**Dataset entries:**
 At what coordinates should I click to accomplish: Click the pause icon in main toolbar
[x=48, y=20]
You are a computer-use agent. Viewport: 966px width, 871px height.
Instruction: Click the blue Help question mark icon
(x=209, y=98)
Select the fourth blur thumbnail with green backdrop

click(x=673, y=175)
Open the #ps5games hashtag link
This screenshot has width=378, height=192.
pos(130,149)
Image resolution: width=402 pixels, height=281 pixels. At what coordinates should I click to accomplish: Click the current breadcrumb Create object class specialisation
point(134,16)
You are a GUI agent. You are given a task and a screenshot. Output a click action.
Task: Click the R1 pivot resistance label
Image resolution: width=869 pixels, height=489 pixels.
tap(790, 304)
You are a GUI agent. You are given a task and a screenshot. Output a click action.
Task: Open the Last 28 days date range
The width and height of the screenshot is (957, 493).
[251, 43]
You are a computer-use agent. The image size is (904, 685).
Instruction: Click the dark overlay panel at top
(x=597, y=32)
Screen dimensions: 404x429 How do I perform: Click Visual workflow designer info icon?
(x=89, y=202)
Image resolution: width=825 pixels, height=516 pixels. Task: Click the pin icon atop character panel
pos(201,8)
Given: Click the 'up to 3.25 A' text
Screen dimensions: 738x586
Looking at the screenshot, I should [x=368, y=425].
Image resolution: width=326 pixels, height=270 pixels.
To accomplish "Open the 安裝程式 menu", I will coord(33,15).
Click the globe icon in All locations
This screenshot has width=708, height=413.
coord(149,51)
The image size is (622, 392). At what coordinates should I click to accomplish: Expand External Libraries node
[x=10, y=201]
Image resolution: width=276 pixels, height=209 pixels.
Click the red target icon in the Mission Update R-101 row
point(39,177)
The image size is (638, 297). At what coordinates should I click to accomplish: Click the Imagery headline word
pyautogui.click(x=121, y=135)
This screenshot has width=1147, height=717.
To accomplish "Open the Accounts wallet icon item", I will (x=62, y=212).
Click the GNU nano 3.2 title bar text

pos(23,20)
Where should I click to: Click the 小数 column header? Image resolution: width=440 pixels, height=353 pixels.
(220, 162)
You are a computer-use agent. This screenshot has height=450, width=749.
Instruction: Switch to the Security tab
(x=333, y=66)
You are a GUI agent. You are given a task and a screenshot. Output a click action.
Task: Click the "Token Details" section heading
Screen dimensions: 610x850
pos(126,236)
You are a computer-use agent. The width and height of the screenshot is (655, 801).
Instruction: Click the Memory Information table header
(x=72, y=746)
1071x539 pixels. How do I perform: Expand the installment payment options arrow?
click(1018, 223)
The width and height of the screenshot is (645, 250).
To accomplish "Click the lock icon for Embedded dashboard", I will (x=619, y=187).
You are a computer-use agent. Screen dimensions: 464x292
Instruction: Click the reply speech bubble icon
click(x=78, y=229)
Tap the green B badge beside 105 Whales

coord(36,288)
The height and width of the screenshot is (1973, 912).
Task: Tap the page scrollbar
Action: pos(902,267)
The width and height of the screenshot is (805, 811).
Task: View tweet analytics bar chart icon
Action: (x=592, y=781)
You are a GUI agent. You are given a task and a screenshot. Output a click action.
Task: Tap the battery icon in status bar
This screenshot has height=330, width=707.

**WHAT YOU ARE ASKED TO DO:** Your reply should be an exact copy of every line from the line with "Tap the green B badge beside 105 Whales" through the final line of the data, and nothing more.

**WRITTEN SOLUTION:**
Tap the green B badge beside 105 Whales

coord(36,288)
The height and width of the screenshot is (1973, 912).
Task: Tap the page scrollbar
Action: pos(902,267)
The width and height of the screenshot is (805, 811).
Task: View tweet analytics bar chart icon
Action: (x=592, y=781)
You are a GUI agent. You are given a task and a screenshot. Output a click action.
Task: Tap the battery icon in status bar
This screenshot has height=330, width=707.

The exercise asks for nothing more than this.